EXERCISE INSTRUCTIONS |
Offset every coordinate in the answers by adding 28. Do this for the part that opens with the line containing "Click the upper" and closes with the line containing "click(24, 158)", and reproduce each line of that part in full.

STORED RECORDS |

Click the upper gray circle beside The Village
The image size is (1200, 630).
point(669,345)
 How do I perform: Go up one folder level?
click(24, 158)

---

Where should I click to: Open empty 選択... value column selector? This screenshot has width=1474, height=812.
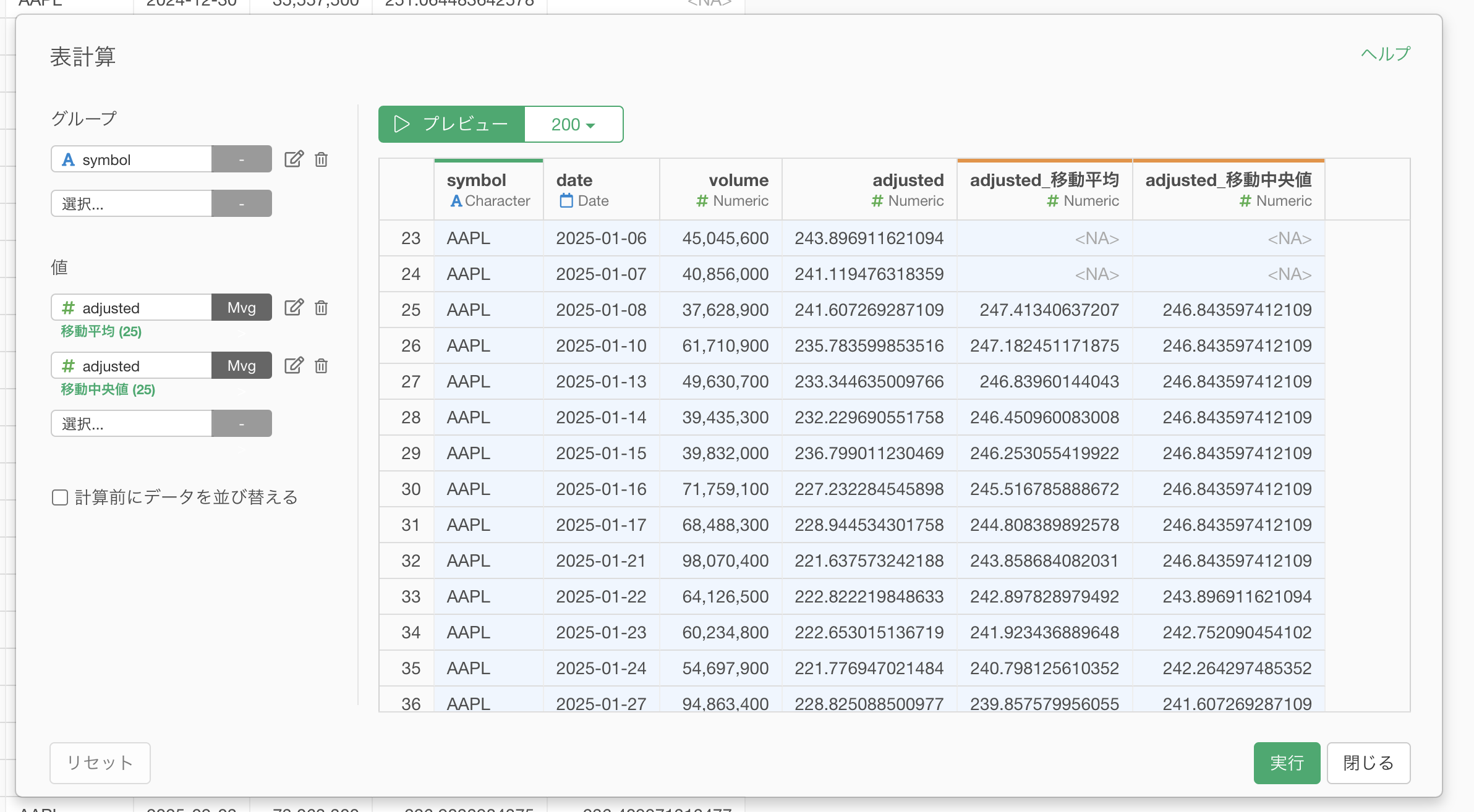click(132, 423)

EXERCISE RESULT |
Click the upper gray circle beside The Village
The image size is (1200, 630).
point(697,373)
 How do I perform: Go up one folder level?
click(52, 186)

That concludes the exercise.